Introductie : (Uitgangspunt: 2 Tim. 4 : 7,8) Geloven is niet iets passiefs, het is bidden en werken. Het is op sommige momenten héél hard werken, zelfs strijden, tot aan de eindstreep. Maar ….. de beloning zal overweldigend zijn!
Ga jij ervoor???
Tip : Opwekkingslied nr. 564 past hier heel goed bij.

 

5. Wapenrusting

Introductie : (Uitgangspunt: Efeze 6 : 10 -18) Michael Jackson dacht door een mondkapje te dragen virussen en bacteriën te slim af te zijn.

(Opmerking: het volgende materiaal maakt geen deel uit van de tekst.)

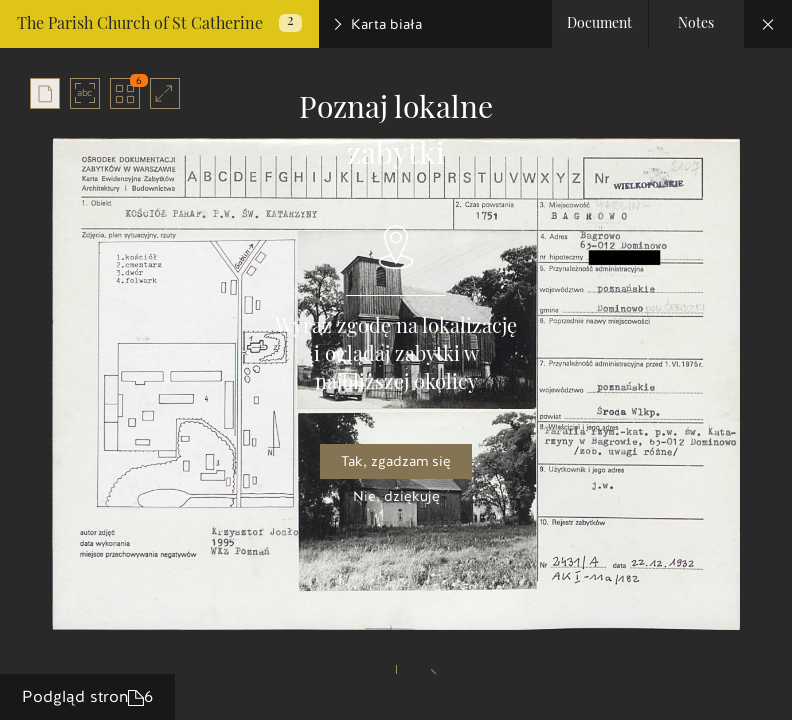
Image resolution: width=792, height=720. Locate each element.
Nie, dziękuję (396, 496)
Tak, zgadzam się (396, 461)
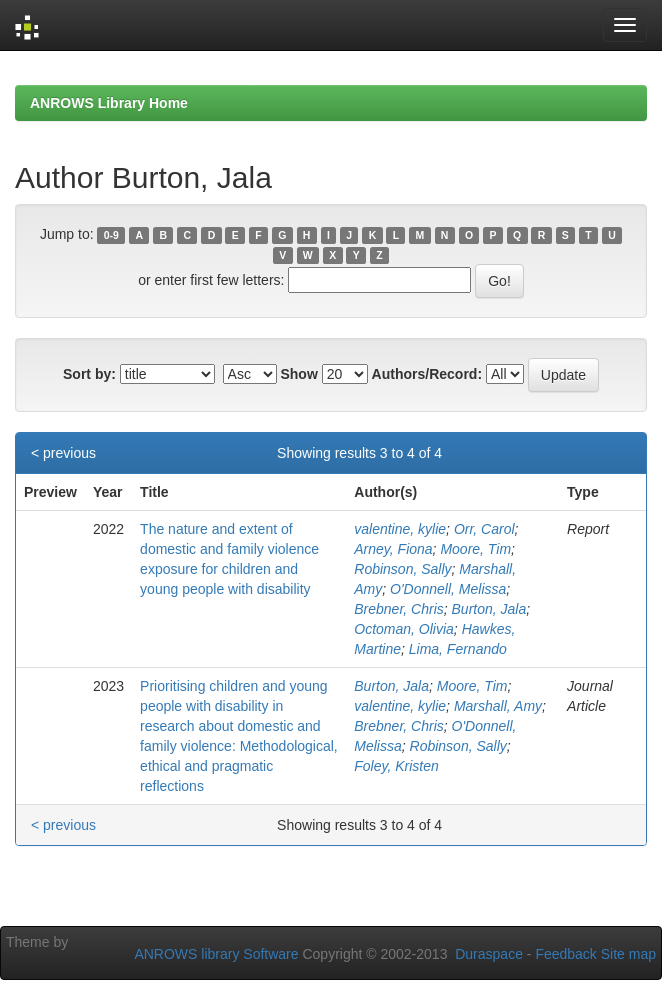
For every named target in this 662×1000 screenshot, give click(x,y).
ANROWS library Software (216, 954)
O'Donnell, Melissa (448, 589)
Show (298, 374)
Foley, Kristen (396, 766)
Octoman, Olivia (404, 629)
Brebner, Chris (398, 609)
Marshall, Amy (498, 706)
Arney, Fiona (393, 549)
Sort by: (89, 374)
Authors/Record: (427, 374)
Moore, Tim (475, 549)
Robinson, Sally (402, 569)
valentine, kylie (400, 529)
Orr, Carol (484, 529)
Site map (628, 954)
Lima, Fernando (458, 649)
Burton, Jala (489, 609)
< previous (63, 453)
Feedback (565, 954)
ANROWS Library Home (109, 103)
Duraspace (489, 954)
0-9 (111, 235)
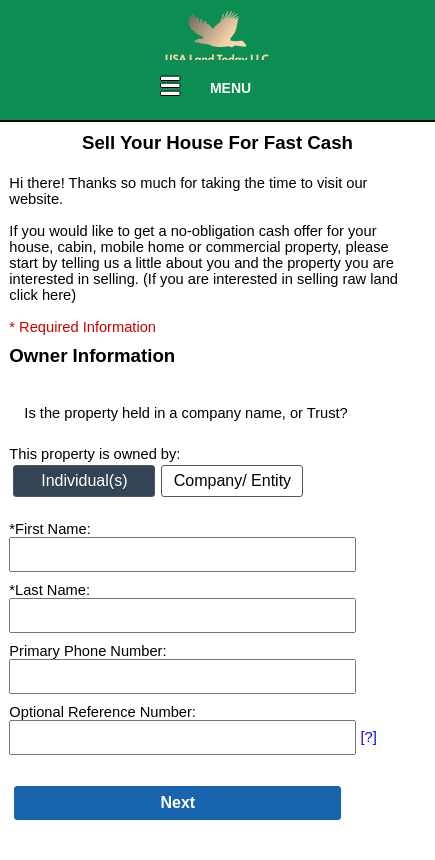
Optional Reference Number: (102, 712)
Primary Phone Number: (87, 651)
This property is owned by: (94, 454)
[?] (368, 737)
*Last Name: (49, 590)
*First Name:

Hij stierf op 50 jarige leeftijd aan een hartstilstand.
Condooms, windenergie, biologisch geteelde groenten, ophoging van de dijken, zonnebrandmiddelen, vitaminen, mineralen, vaccinaties …… ze lijken niks met elkaar te maken te hebben, maar schijn bedriegt. Ze zijn er om ons te beschermen, ze moeten ervoor zorgen dat we blijven leven, zolang als we maar willen. Maar daar heeft de dood geen boodschap aan, hij komt als een dief in de nacht zegt de bijbel.
Hebben we dan helemaal niets te vertellen? Goddank wel! God biedt ons Zijn wapenrusting aan om onszelf te beschermen. Met de waarheid, gerechtigheid, inzet voor het evangelie van de vrede, geloof, verlossing en Gods woorden heb je EEUWIG LEVEN voor de boeg!

Tip : Opwekkingslied nr. 43 past hier heel goed bij.